- **ASSIGNMENT**
Only lines holding the string "icon" are wanted; copy each one from the material.

- **SUPPLIED MATERIAL**
====

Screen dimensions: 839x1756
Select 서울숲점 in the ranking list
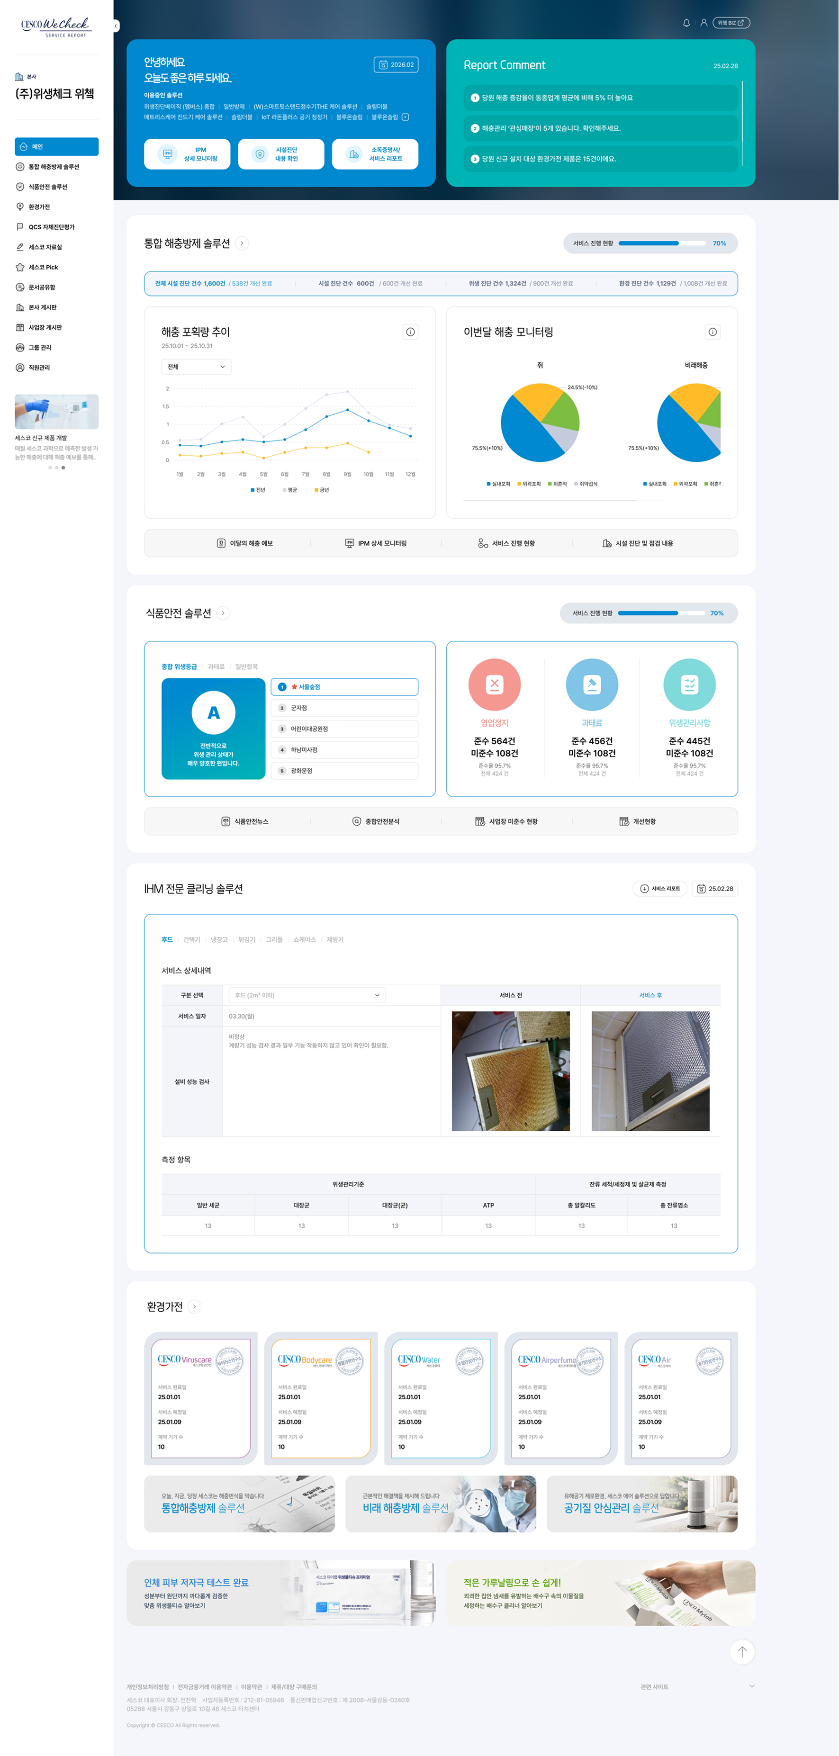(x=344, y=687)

====

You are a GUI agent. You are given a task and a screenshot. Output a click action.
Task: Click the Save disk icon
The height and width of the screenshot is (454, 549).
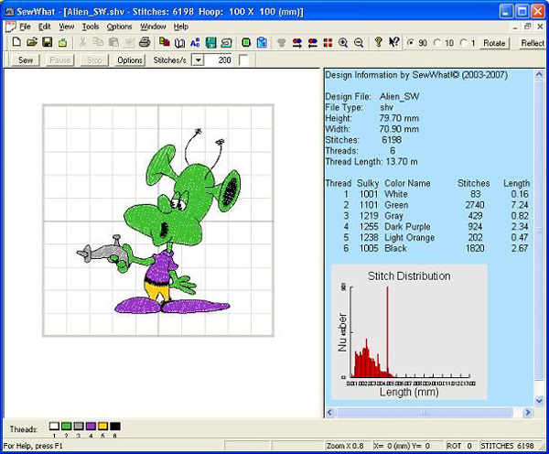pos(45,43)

====

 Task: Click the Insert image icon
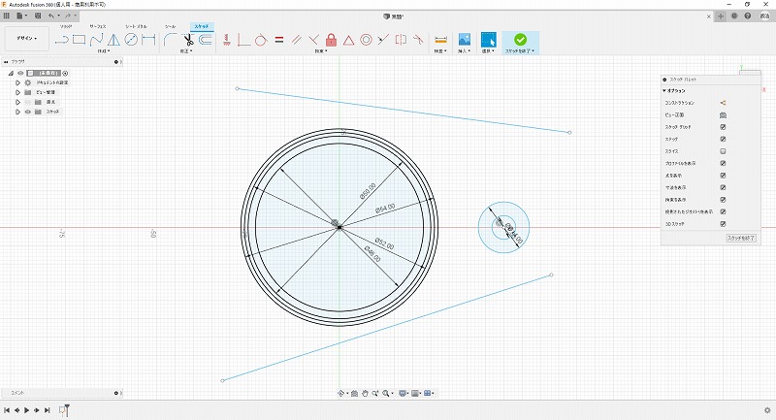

====

- **EXERCISE OUTPUT**
Task: Click the Save disk icon
 Task: Click the Insert image icon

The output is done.